EXERCISE DATA:
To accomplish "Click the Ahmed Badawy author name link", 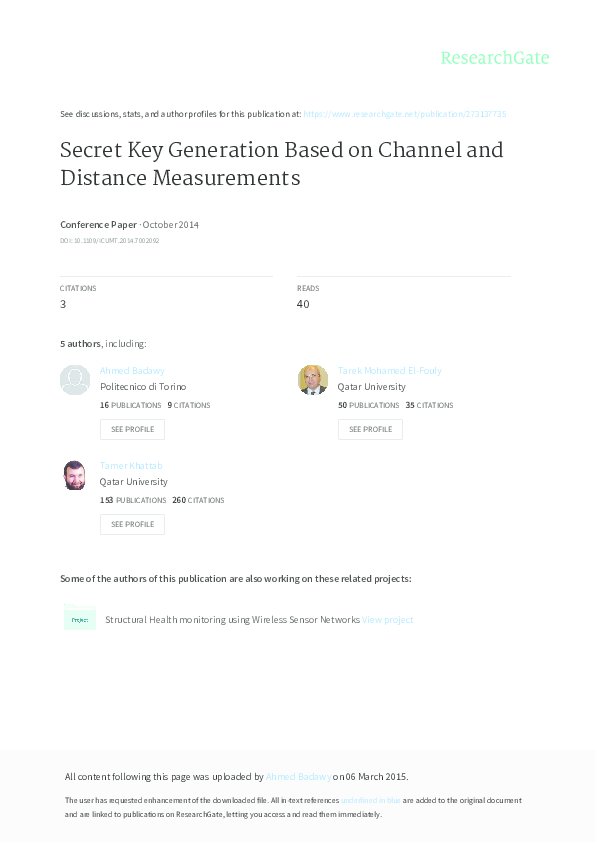I will 132,370.
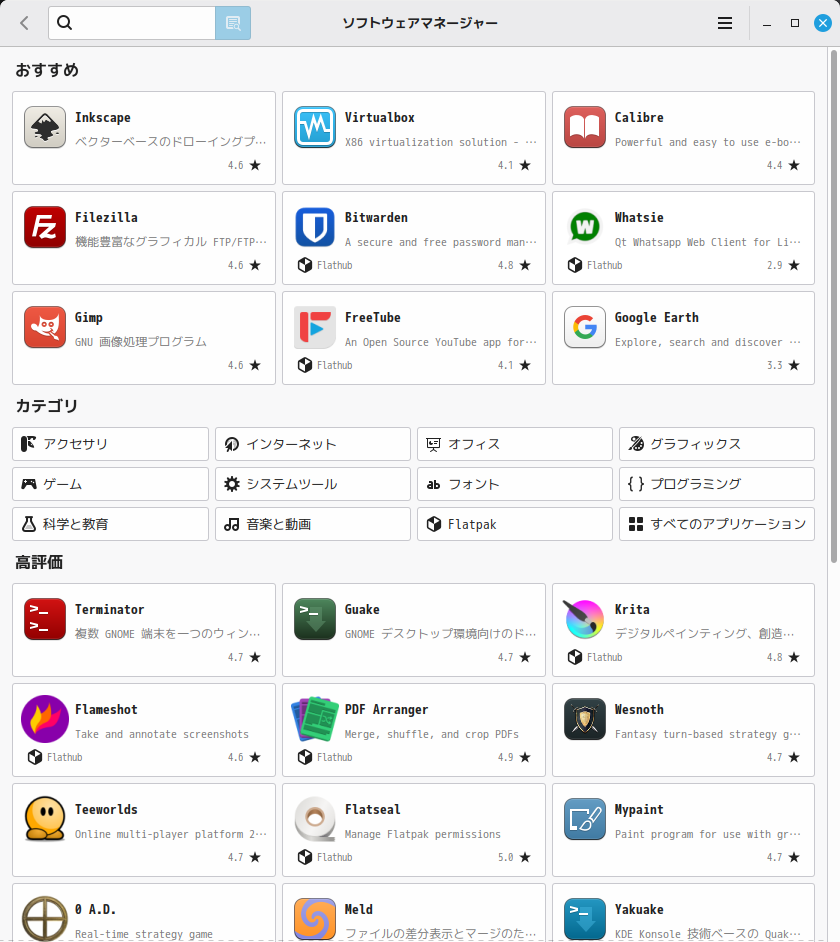Open the hamburger menu

[x=724, y=22]
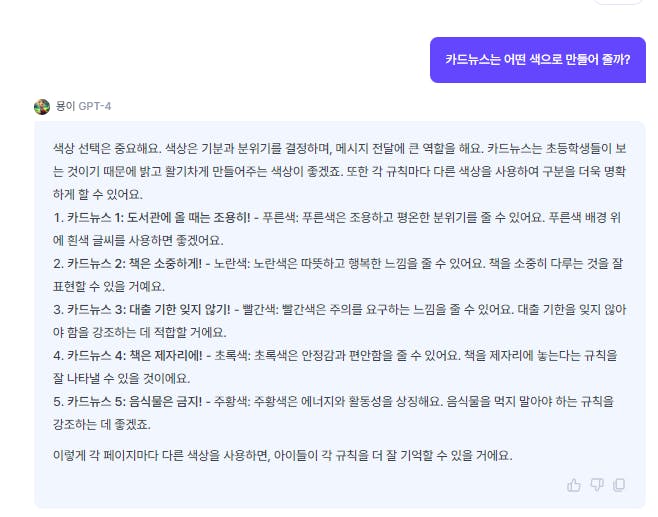This screenshot has width=658, height=517.
Task: Click the bold heading 카드뉴스 5: 음식물은 금지!
Action: [x=134, y=402]
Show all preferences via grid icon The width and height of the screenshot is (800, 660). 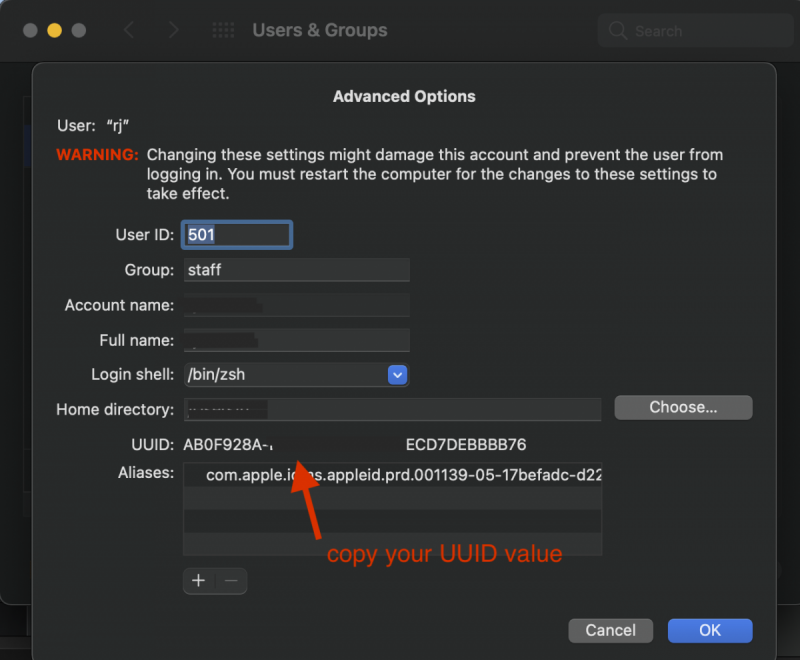click(x=223, y=30)
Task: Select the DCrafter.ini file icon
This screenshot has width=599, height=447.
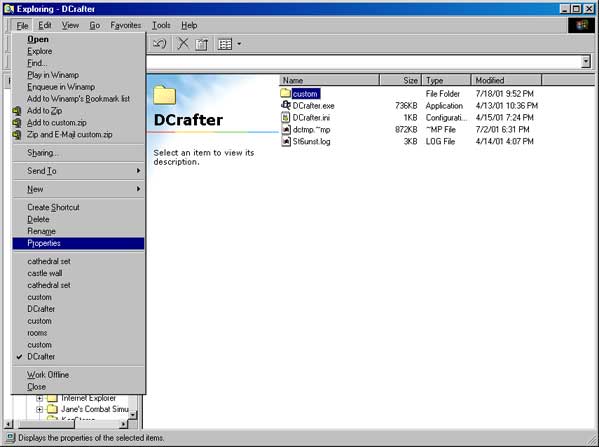Action: point(285,117)
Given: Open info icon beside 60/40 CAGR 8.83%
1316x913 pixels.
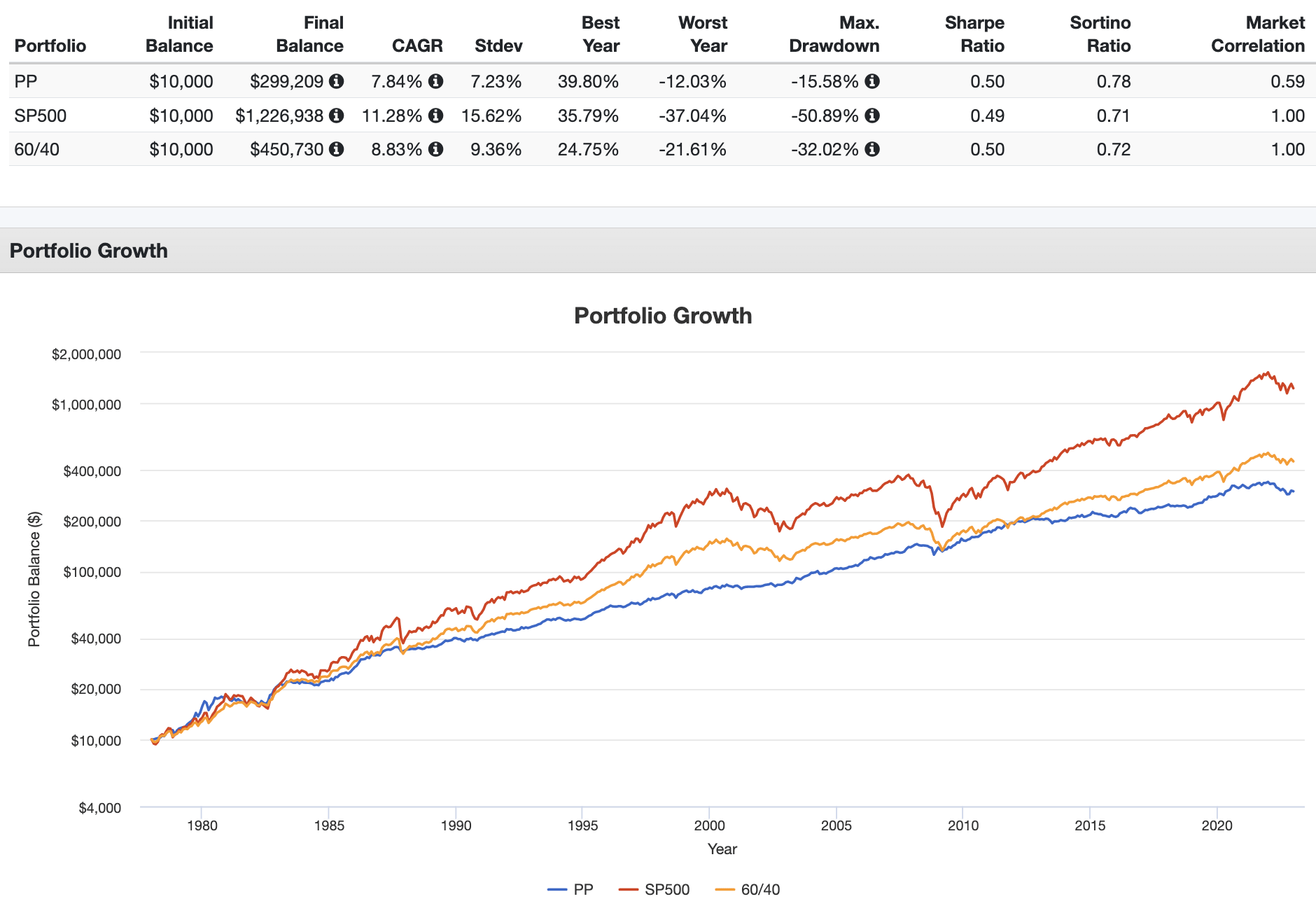Looking at the screenshot, I should pos(435,149).
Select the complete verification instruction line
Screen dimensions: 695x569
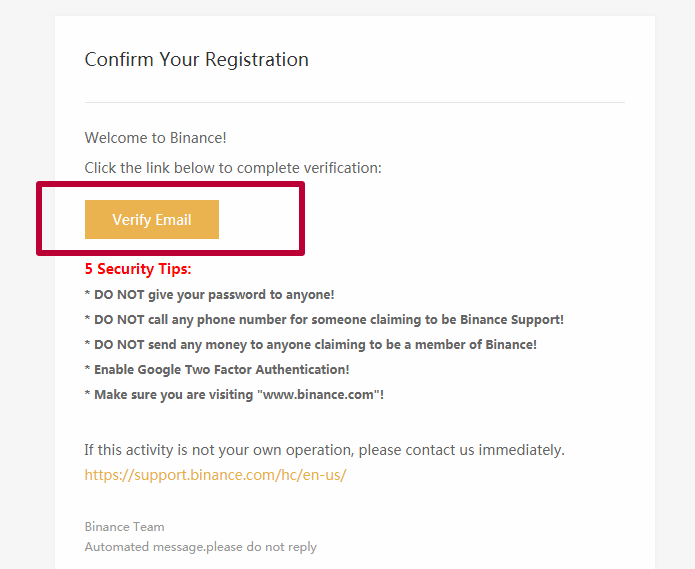(233, 168)
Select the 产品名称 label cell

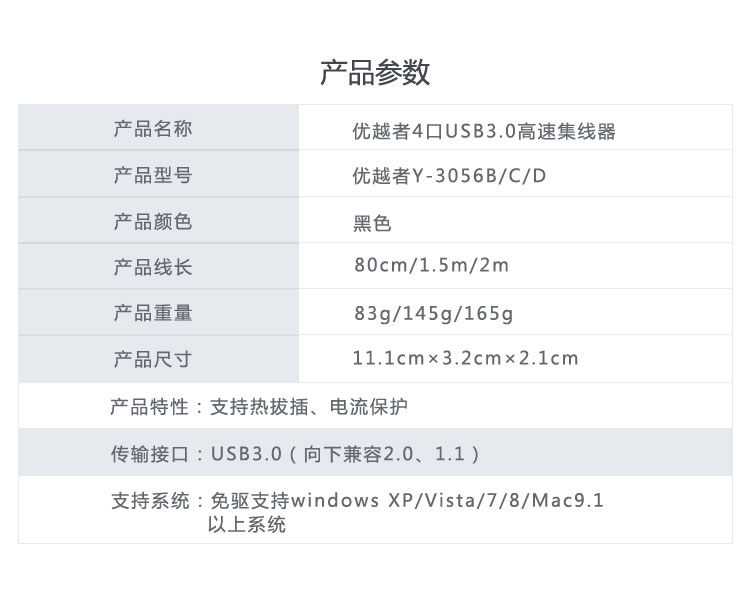(x=153, y=129)
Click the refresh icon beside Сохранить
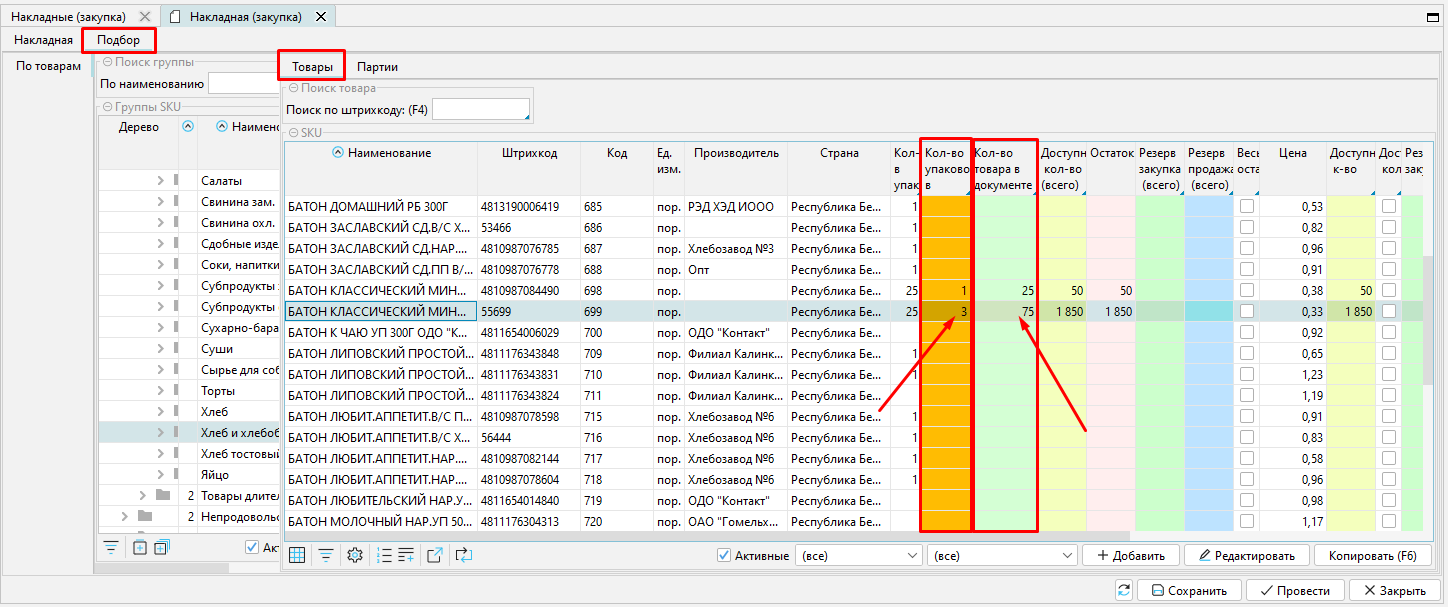This screenshot has height=607, width=1448. point(1124,590)
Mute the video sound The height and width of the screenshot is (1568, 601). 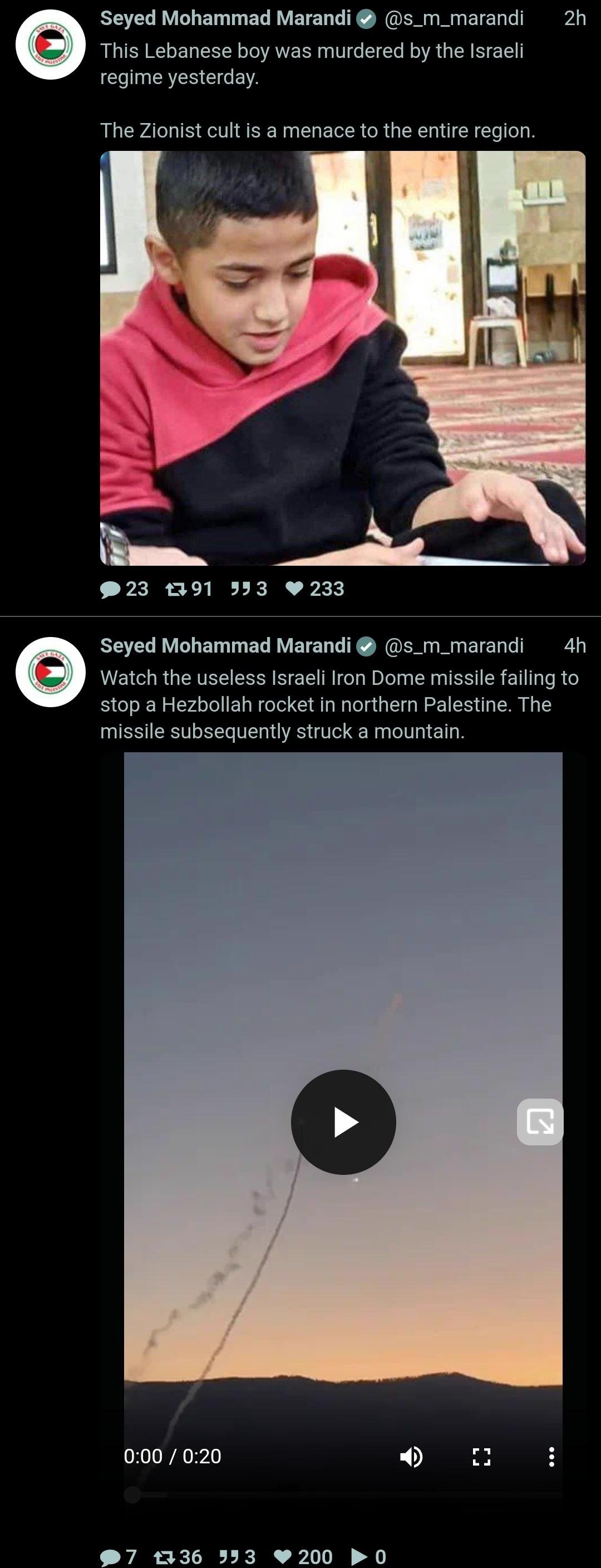[411, 1457]
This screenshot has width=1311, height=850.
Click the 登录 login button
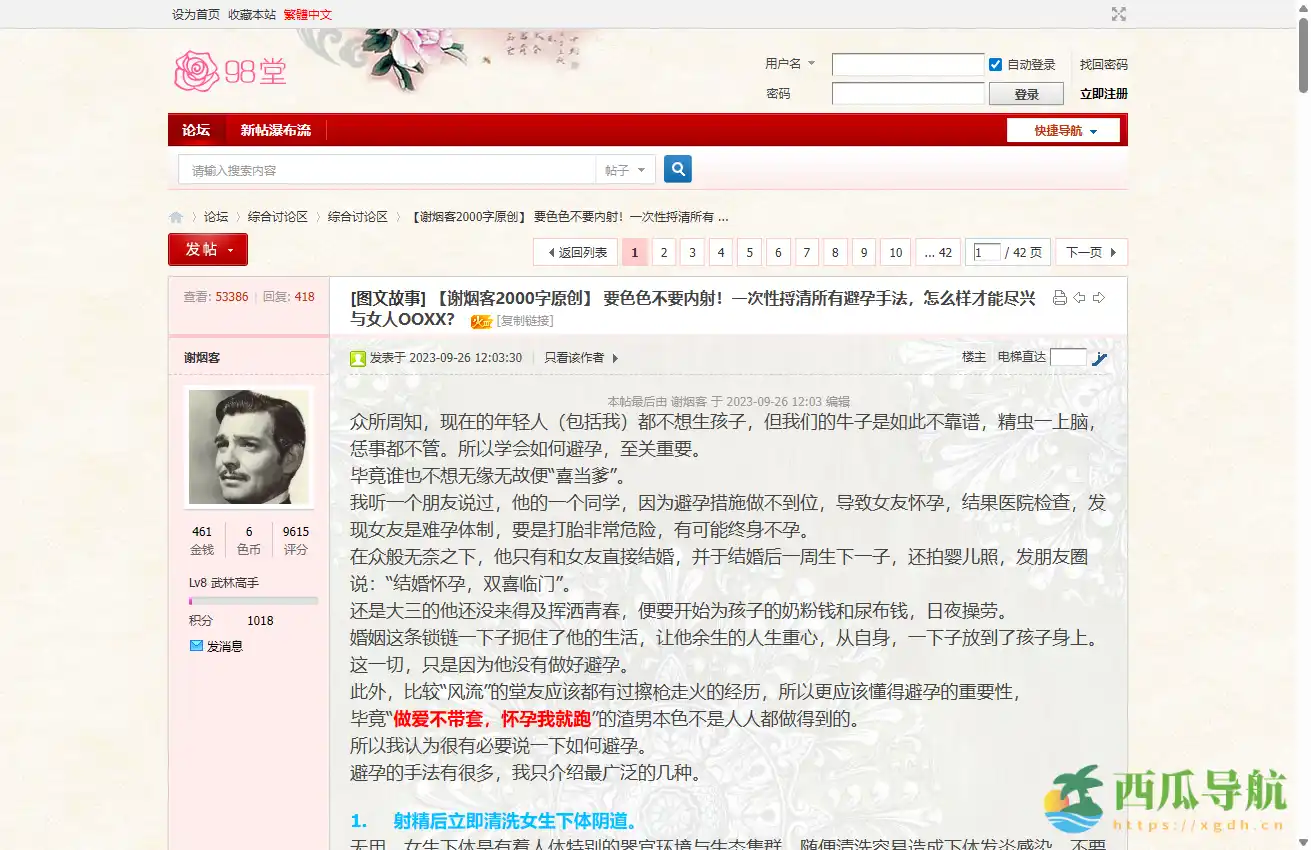tap(1026, 93)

WHAT YOU NEED TO DO: Please return only the lines running from the line with "This screenshot has width=1311, height=850." to the final line of the data, both included, exactly and without any pictures.

RESPONSE TO THE EXERCISE:
This screenshot has width=1311, height=850.
Click the 登录 login button
tap(1026, 93)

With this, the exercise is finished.